#### PASSAGE TO READ
────────────────────────────────────────
# From Good, To Bad, To worse.



## bloo97 (Mar 6, 2010)

A new story about a betta who lives a sad life. ):

I was so happy. Living in a 20 gallon aquarium, I had places to hide, warm water, and plenty of fish to swim with. One day, I heard my person, who was about 18, talk about moving. She loved fish, and was very smart. But one day, I was taken out of my 20 gallon with all of my friends and stuffed in a 10 gallon. 
A month later, I was down-graded to a 5 gallon. I hated the lack of space, and I never saw my other friends. My keeper gave less and less attention to me, until I was put in a one gallon with some gravel, and no filter. I was fed my 7 pellets a day, but no more. I got zero attention. 

Let me know If I should keep going!


----------



## baylee767 (Nov 5, 2010)

yes! I like it so far. (Although I don't think Bettas think of 5 gallons as small lol!)


----------



## bloo97 (Mar 6, 2010)

(Haha but compared to a 20 gallon...)

Conditions got worse from here. I was only fed 3 pellets and never given waterchages. Eventually, a stack of books were placed in front of my bowl. My water was murky, and I couldn't see a thing. I thought this would be my last day on Planet Earth. I sat at the bottom and slept, thinking I was going to die. Suddenly, My water moved and I was being lifted! Her mom was yelling at the tall, girl, with her feet propped up in a table. I watched as a net swooped me out of the water. I was placed into clear water, and I was put into the big machine that brought me here. 
When the machine stopped, I was put on a shelf with other bettas. I was sold! I flared at the betta next to me, but he just watched and said, "Give it u, kid."
"What?" I asked.
"I know, your just scared. Your at Petco. You were sold because your owner didn't want you." 
"How Do you know?" I asked. 
"Same reason I'm here. By the way, I'm Boe"
Boe was old, and probably wouldn't live much longer. I knew that, but I didn't want to believe it. I sat at the bottom of my cup. Suddenly, a boy who was atleast 15, walked up, and picked up Boe and I. Was this a new home?


----------



## Ethan (Dec 3, 2010)

great story is this story real ?


----------



## DormDrax (Dec 1, 2010)

Short... 

but strangely adorable and I want to read what happens heh...
────────────────────────────────────────
#### INSTRUCTION A
Summarize the betta story thread in two sentences.
#### INSTRUCTION B
Rewrite the part of the betta story thread that opens with the words containing "A month later, I" and closes with "as small lol!)", putting "owner" in place of "keeper".
────────────────────────────────────────
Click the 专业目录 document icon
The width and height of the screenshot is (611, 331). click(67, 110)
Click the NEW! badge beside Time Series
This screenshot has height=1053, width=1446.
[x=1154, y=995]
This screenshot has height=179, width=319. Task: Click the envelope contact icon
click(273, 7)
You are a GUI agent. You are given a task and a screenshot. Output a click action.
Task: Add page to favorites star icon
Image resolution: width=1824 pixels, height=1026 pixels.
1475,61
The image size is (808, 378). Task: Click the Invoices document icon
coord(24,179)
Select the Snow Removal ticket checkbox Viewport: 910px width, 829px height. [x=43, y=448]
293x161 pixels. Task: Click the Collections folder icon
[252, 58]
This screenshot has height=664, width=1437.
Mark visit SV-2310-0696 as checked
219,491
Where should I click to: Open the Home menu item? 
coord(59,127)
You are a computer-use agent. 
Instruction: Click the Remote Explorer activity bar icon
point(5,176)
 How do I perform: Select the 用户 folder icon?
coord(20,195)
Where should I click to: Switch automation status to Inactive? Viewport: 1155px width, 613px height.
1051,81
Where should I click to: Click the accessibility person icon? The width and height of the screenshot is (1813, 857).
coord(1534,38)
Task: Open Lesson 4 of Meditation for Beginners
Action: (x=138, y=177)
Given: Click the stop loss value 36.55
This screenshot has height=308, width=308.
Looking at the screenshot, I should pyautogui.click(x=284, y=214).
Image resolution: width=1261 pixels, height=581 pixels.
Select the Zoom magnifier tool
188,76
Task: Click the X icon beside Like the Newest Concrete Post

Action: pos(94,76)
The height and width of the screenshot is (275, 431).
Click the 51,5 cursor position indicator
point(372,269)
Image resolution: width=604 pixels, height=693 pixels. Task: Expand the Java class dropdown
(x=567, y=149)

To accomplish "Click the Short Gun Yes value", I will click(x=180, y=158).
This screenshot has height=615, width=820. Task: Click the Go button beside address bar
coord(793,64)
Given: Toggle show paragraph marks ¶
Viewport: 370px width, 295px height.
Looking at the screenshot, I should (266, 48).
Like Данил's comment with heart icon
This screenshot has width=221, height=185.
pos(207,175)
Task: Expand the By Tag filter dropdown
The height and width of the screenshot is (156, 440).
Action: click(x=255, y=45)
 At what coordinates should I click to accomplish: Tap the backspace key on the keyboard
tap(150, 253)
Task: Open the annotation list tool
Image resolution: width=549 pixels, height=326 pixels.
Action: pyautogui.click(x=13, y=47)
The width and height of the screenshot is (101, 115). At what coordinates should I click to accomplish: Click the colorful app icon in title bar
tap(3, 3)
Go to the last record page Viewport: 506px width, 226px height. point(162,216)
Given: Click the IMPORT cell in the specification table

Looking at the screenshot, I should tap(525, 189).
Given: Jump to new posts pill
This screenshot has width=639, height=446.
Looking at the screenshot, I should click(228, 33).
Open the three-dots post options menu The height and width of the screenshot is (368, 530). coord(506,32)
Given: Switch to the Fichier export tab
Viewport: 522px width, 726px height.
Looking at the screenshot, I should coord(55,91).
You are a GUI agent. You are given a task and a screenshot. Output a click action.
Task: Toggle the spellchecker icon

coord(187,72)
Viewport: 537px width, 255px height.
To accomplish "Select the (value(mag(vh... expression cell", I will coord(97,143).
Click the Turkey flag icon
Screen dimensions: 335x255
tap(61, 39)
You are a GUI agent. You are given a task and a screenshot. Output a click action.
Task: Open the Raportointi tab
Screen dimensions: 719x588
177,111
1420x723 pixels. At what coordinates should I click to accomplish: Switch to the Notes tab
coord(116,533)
────────────────────────────────────────
#### COMPLETE RESPONSE A
A betta tells how it was moved from a 20 gallon aquarium into smaller and smaller tanks, ending up in an unfiltered one gallon bowl with few pellets, no water changes, and no attention. It is later placed on a shelf at Petco beside an old betta named Boe, and a boy of at least 15 picks up both of them, while readers in the thread ask for the story to continue.

#### COMPLETE RESPONSE B
A month later, I was down-graded to a 5 gallon. I hated the lack of space, and I never saw my other friends. My owner gave less and less attention to me, until I was put in a one gallon with some gravel, and no filter. I was fed my 7 pellets a day, but no more. I got zero attention. 

Let me know If I should keep going!


----------



## baylee767 (Nov 5, 2010)

yes! I like it so far. (Although I don't think Bettas think of 5 gallons as small lol!)